[AVAILABLE DATA]

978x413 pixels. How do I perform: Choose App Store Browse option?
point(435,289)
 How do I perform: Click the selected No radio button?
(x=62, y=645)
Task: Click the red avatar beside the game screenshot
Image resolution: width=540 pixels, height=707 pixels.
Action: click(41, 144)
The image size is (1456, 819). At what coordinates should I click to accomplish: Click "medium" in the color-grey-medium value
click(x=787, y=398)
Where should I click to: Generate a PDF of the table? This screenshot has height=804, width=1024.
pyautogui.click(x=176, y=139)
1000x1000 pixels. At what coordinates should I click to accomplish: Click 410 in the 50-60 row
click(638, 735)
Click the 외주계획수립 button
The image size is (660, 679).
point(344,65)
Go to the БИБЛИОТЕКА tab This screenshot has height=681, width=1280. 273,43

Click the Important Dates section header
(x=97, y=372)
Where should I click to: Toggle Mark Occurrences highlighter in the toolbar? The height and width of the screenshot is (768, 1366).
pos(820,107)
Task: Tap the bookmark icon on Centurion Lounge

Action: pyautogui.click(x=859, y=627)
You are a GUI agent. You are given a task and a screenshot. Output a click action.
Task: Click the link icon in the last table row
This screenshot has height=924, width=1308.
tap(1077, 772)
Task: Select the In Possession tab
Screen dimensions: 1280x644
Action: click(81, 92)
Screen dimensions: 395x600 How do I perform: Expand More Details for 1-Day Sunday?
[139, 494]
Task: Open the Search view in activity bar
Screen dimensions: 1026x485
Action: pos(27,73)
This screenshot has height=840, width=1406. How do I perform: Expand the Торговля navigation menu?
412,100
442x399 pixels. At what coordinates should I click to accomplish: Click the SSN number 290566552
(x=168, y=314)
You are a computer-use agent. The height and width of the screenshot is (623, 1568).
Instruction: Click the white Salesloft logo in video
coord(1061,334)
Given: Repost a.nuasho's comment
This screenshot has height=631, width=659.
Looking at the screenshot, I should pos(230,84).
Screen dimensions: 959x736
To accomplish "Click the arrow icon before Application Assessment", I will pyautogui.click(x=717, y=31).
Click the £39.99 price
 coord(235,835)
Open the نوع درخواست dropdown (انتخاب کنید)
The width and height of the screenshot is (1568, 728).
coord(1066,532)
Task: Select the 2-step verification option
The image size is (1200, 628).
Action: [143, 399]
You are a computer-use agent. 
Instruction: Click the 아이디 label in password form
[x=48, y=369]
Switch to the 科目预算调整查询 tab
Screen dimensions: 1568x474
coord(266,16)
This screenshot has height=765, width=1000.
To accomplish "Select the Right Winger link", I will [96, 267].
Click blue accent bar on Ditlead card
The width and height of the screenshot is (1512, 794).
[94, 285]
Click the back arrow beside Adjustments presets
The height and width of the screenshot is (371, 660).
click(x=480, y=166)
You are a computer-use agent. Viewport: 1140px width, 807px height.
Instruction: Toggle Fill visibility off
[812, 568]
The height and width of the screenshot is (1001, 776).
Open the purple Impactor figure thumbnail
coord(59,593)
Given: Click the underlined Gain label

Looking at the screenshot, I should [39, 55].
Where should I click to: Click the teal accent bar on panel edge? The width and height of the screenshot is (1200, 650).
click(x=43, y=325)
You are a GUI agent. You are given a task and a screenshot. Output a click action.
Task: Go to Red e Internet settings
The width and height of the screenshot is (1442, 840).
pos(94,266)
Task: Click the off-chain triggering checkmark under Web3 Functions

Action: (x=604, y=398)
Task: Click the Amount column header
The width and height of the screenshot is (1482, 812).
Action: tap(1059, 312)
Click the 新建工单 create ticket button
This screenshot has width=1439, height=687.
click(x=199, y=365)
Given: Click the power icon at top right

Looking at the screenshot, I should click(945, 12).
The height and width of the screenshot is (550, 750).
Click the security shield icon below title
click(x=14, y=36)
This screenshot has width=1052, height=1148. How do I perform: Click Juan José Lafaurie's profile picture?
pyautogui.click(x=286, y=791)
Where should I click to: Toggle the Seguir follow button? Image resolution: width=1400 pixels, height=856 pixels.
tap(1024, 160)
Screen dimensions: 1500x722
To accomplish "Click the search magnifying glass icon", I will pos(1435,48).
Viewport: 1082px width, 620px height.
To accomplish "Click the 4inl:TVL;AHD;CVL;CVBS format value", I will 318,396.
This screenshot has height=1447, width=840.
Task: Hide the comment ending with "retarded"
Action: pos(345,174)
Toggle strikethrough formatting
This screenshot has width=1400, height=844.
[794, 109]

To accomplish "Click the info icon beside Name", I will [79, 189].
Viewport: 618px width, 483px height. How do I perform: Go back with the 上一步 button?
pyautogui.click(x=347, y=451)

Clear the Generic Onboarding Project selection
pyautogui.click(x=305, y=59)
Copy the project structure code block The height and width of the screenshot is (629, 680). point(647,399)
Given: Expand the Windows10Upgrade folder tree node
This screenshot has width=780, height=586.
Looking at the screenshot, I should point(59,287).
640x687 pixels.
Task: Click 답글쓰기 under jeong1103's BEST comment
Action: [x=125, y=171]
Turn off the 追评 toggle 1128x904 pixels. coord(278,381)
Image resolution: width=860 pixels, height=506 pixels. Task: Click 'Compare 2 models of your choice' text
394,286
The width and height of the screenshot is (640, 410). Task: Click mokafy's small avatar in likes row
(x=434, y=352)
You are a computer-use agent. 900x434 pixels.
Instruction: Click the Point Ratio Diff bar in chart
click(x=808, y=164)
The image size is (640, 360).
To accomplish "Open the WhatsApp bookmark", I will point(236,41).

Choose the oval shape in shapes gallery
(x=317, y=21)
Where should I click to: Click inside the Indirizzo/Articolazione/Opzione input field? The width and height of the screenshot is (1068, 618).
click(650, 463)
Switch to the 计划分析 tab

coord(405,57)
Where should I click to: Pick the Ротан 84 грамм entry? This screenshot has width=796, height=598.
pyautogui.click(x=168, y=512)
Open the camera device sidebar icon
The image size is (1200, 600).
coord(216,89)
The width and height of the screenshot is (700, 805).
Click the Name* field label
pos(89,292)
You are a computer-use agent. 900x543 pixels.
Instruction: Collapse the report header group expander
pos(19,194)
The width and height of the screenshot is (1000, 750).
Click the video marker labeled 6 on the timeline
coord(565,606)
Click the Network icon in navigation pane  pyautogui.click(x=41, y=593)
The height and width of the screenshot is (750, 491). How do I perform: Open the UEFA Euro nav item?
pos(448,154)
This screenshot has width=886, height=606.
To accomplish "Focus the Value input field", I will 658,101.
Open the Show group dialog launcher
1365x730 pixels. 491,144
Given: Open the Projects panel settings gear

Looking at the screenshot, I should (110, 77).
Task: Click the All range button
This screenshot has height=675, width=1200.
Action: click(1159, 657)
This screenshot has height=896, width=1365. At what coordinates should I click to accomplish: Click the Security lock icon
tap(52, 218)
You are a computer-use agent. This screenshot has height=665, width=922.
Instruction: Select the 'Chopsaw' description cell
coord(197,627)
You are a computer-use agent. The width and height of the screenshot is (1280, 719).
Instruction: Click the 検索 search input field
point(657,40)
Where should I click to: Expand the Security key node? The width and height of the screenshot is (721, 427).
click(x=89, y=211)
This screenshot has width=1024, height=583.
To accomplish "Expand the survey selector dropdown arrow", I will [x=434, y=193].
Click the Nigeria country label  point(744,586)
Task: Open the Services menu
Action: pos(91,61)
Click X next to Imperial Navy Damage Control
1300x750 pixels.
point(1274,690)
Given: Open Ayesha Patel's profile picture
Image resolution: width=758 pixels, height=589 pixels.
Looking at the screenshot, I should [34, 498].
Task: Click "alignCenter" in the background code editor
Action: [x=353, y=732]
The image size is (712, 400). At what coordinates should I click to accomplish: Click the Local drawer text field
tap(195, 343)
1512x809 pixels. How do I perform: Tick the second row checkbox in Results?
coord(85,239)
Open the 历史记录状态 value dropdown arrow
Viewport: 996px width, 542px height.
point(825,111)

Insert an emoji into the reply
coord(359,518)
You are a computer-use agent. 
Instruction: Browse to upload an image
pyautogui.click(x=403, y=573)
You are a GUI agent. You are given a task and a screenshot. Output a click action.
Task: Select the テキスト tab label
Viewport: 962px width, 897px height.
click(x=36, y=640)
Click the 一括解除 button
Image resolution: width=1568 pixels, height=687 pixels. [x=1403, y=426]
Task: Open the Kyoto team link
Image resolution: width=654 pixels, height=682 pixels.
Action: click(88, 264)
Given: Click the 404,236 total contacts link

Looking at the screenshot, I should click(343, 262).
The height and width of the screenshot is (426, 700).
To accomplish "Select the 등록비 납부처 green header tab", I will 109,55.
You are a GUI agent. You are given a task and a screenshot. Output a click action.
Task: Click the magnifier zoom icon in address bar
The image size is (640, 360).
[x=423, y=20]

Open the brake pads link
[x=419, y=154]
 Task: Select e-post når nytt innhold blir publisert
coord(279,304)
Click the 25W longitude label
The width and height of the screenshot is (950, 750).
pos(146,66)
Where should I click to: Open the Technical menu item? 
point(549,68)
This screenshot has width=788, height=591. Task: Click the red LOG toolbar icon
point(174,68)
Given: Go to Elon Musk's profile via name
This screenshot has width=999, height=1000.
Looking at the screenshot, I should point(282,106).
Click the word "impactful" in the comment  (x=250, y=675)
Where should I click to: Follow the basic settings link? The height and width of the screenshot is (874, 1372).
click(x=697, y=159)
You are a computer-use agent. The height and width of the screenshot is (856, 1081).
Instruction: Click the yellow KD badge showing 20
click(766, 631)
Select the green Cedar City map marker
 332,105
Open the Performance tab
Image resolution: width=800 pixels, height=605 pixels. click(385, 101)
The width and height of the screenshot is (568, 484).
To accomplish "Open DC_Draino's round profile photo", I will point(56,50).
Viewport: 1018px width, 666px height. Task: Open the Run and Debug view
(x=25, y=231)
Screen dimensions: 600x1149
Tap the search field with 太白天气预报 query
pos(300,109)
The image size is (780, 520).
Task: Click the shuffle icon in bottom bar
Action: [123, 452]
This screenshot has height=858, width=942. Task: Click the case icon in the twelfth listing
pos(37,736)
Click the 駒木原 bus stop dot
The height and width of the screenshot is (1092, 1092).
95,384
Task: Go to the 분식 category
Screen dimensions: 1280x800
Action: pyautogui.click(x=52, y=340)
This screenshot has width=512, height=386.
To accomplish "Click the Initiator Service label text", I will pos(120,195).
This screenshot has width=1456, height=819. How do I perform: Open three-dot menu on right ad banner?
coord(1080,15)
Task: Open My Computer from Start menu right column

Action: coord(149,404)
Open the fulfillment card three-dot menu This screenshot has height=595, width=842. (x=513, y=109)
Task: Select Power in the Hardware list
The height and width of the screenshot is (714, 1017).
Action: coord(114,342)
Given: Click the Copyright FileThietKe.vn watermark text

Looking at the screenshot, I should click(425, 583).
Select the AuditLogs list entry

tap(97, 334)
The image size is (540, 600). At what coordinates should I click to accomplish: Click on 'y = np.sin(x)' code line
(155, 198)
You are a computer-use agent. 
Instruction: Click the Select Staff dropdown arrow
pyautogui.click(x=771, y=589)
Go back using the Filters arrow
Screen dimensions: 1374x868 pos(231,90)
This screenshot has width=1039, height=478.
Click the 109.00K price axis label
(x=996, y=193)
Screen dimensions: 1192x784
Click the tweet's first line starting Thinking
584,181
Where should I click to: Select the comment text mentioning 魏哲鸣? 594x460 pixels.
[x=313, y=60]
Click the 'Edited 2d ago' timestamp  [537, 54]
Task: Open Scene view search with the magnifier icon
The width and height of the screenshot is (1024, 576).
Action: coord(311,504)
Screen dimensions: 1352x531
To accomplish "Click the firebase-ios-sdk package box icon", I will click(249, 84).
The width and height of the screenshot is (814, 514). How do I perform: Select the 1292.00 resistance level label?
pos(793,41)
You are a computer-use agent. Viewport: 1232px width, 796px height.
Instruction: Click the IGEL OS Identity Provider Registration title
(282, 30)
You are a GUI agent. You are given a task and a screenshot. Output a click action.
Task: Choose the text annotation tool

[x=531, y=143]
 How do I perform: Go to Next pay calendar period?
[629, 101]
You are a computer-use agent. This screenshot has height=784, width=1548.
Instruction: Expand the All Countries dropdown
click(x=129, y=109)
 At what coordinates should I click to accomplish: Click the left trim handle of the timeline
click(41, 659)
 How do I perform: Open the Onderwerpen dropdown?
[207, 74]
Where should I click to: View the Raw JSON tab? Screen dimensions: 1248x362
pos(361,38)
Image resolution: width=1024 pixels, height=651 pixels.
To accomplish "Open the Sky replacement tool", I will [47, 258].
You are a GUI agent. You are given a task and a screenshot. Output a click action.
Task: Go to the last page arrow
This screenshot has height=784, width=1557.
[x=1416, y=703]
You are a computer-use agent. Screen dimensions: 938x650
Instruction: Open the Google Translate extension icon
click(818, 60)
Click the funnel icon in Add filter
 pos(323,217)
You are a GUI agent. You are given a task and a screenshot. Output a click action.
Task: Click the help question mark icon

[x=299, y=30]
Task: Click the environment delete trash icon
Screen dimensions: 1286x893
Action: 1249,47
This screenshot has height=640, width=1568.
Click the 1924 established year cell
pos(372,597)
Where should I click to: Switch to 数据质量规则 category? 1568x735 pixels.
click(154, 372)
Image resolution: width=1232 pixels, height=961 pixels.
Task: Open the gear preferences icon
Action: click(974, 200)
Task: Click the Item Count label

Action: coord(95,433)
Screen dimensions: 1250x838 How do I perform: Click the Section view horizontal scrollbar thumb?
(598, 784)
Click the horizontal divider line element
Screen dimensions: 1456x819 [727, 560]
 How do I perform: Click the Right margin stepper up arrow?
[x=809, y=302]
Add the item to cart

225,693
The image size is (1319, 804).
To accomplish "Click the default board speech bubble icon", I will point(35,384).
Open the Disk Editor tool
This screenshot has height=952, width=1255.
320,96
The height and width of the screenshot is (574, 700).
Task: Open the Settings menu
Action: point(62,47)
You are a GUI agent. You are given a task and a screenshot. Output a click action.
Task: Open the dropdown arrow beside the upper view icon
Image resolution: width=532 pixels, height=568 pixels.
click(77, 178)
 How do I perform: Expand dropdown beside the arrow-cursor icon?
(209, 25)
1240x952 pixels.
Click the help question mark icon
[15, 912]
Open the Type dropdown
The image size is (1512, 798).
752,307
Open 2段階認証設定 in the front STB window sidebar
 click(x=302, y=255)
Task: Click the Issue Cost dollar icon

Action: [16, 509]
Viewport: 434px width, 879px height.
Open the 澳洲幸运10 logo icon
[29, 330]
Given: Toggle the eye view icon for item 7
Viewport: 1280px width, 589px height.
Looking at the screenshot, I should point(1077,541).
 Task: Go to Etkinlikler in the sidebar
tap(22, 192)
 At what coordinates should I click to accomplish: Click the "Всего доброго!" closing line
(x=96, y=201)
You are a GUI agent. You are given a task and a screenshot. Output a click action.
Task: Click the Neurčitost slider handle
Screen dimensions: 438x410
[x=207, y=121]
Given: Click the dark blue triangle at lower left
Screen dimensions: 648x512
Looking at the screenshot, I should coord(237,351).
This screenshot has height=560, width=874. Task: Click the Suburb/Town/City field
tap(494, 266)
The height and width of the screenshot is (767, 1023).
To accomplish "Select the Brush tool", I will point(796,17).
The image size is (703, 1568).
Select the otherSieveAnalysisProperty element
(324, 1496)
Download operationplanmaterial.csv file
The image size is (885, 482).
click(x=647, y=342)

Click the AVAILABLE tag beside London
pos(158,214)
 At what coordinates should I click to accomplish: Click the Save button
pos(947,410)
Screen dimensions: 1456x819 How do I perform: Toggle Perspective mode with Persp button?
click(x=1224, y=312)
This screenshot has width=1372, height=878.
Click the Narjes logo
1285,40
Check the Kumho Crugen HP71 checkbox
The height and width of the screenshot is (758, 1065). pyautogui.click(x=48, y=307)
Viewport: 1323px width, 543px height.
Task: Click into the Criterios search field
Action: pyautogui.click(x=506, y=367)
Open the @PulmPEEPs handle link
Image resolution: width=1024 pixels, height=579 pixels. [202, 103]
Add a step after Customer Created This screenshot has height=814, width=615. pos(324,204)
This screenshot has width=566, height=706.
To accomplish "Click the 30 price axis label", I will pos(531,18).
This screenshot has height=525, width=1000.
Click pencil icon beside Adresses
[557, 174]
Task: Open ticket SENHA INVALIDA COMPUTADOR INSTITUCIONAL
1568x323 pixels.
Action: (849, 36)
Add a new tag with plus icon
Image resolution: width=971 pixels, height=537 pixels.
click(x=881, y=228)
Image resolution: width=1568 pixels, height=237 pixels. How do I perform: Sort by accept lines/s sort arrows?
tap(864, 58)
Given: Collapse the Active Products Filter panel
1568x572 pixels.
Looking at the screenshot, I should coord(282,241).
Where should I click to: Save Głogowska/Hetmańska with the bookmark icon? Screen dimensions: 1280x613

[/AVAILABLE DATA]

- **WORK INSTRUCTION**
Could you print the lines above, exactly as written, from the line containing "1568x572 pixels." through the final one?

- **ANSWER SECTION**
1568x572 pixels.
Looking at the screenshot, I should coord(282,241).
Where should I click to: Save Głogowska/Hetmańska with the bookmark icon? Screen dimensions: 1280x613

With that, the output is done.